## Description of the task
Within the listing below, locate all lines containing the word "Σεπτέμβριος". Copy each one.

## Material provided
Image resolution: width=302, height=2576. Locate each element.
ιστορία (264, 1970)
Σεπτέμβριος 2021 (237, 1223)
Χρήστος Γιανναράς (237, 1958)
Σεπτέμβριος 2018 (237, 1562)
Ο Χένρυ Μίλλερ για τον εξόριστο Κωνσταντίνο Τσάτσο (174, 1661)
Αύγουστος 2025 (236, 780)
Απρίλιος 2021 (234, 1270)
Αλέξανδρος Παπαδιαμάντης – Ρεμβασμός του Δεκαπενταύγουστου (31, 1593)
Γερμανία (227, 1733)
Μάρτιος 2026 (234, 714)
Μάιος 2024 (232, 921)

## Exercise output
Σεπτέμβριος 2021 (237, 1223)
Σεπτέμβριος 2018 (237, 1562)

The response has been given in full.